> [Фрагмент документа]
----
Главное богословское достижение отца Софрония заключается в его утверждении, что человек, являющийся образом Абсолюта, ипостасен, поскольку ипостасно Абсолютное Бытие. Его вера в Бога как духа и в ипостась как духовный образ бытия человека привела к осознанию, что, подобно тому, как Божественный Логос воспринял человеческую плоть, став видимым и познаваемым, человеческий дух также не бесформен и не абстрактен, но наделен возможностью самовыражения посредством собственного тела. Человеческая ипостась действительно существует, поскольку Воплощенный Христос ипостасно открыл, что Бог – это не иллюзорный плод человеческого воображения, созданный из страха перед неведомыми безличными сферами, а подлинная реальность. Божественный Дух объемлет все сущее и ипостасно сообщает эту же возможность человеку[8].
Способность человека к общению не претворяется в жизнь автоматически, сама по себе. Реализация ее потенциала возможна только в любви, которая представляет собой наиболее глубокое содержание личностного бытия, «самое возвышенное выражение его сущности». Личность актуализирует себя не через противопоставление, а через отношение любви. В этом даре любви заключается подобие Богу. «Личность как таковая является совершенством, превосходящим все остальные тварные совершенства. Радуясь открывшейся ему свободе, человек созерцает Божественный мир». Личность находится вне пределов научного или философского определения и, поэтому, непознаваема извне до тех пор, пока сама не откроет себя. «Поскольку Бог таинствен, то и в человеке есть потаенные глубины. Человек не является ни творцом бытия, ни его завершением. Альфа и Омега – это не человек, а Бог. Богоподобие человека заключается в образе его бытия. Подобие бытия – это именно то подобие, о котором говорит Писание»[9].
По сути, Откровение Триединого Бога состоит в раскрытии ипостасных отношений, которые характерны не только для внутритроичного бытия, но и вовне призваны стать характерными для человека. Бог приглашает человека к личному или ипостасному участию в Его Откровении. Диалог инициируют две взаимодействующих (di£) вещи (lÒgoi) – «мыслящий адресат мирового разума (lÒgoj) и причинный принцип побуждающего разума (lÒgoj)»[10]. Откровение Бога-Слова диалогично, то есть через ипостасное приглашение, представлено как в личностном, так в безличном творении. Сам «способ творения» таков, что он предполагает возможность распознавания личностного принципа как «побуждающего разума» и принятия этого принципа всем сердцем и без какого бы то ни было сомнения в том, что Бог – это именно Тот, Кто в вечности говорит «АЗ ЕСМЬ». Таким является истинное приглашение к диалогу тех, которые созданы способными произнести те же слова в подлинном диалоге с Богом. Однако возможен ли вообще такой диалог? И если – да, то каким образом? Архимандрит Софроний формулирует соответствующие вопросы несколько иначе «Где подлинное Бытие, и где мираж нашего падшего воображения? Где воистину живая вечность, и где обманчивые притяжения нашего духа к сознаваемым нашим же умом идеям? Является ли принцип персоны-ипостаси ограничительным сам по себе, и следовательно – недостойным и неприложимым к Богу, или воистину именно сей принцип есть образ Живого Абсолюта Я ЕСМЬ СЫЙ?»[11].
----
> [Что сделать]
• a. Перепишите дословно часть отрывка: начните со слов «Главное богословское достижение» и остановитесь после слов «же возможность человеку[8].».
• b. Пожалуйста, приведите из записей только строки от той, где есть «You are a GUI», до той, где есть «Viewport: 1171px width, 438px height.», включительно, заменив «click action» на «tap action» и не меняя ничего другого.
Отрывок и записи никак не связаны друг с другом.

> [Материал для упражнения]
----
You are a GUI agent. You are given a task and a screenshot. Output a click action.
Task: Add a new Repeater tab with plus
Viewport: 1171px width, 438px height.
----
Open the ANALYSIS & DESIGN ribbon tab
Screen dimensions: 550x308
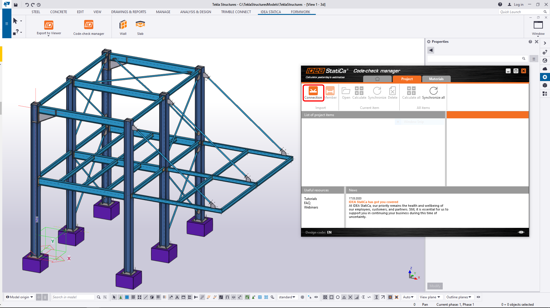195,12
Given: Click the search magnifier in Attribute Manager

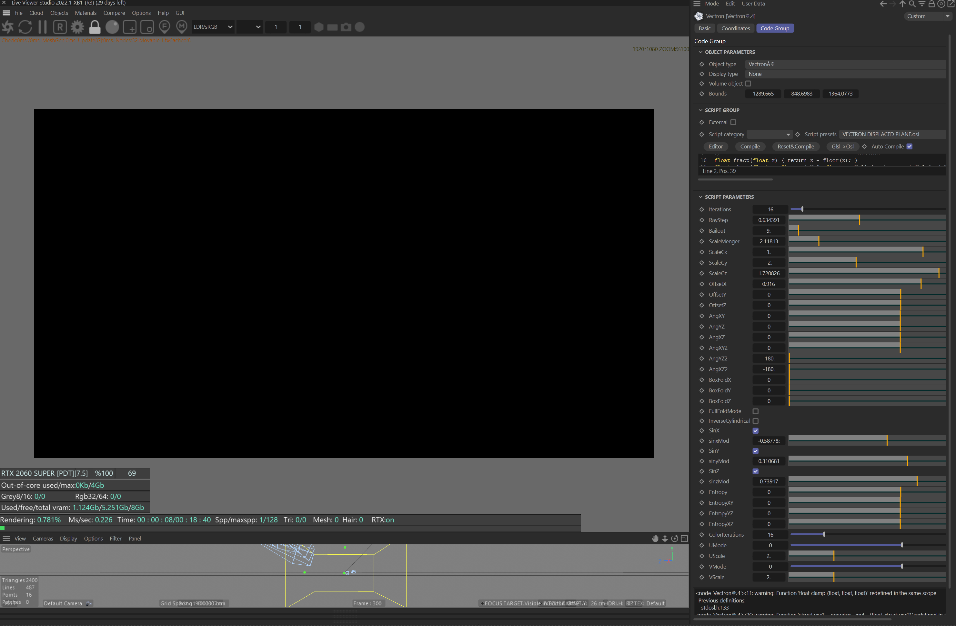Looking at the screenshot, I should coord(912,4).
----
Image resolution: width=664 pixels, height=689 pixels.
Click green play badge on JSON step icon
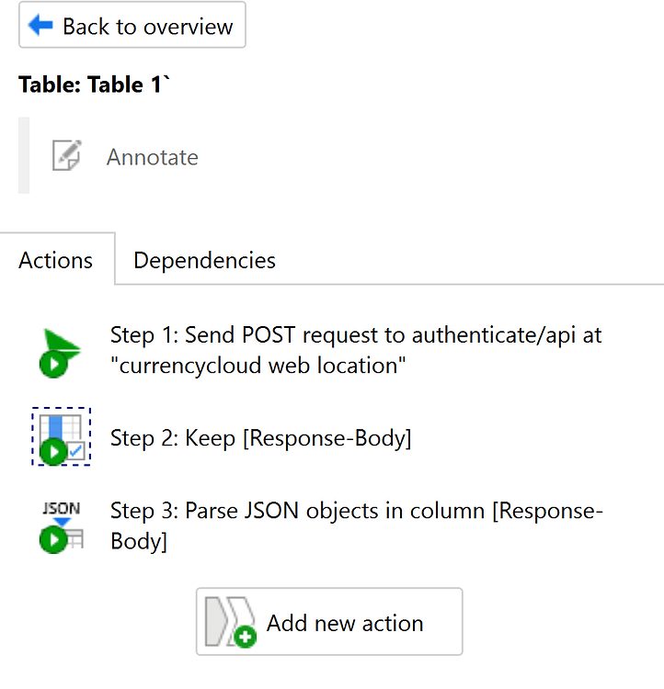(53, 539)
----
> [Полные решения]
• a.
Главное богословское достижение отца Софрония заключается в его утверждении, что человек, являющийся образом Абсолюта, ипостасен, поскольку ипостасно Абсолютное Бытие. Его вера в Бога как духа и в ипостась как духовный образ бытия человека привела к осознанию, что, подобно тому, как Божественный Логос воспринял человеческую плоть, став видимым и познаваемым, человеческий дух также не бесформен и не абстрактен, но наделен возможностью самовыражения посредством собственного тела. Человеческая ипостась действительно существует, поскольку Воплощенный Христос ипостасно открыл, что Бог – это не иллюзорный плод человеческого воображения, созданный из страха перед неведомыми безличными сферами, а подлинная реальность. Божественный Дух объемлет все сущее и ипостасно сообщает эту же возможность человеку[8].

• b.
You are a GUI agent. You are given a task and a screenshot. Output a tap action.
Task: Add a new Repeater tab with plus
Viewport: 1171px width, 438px height.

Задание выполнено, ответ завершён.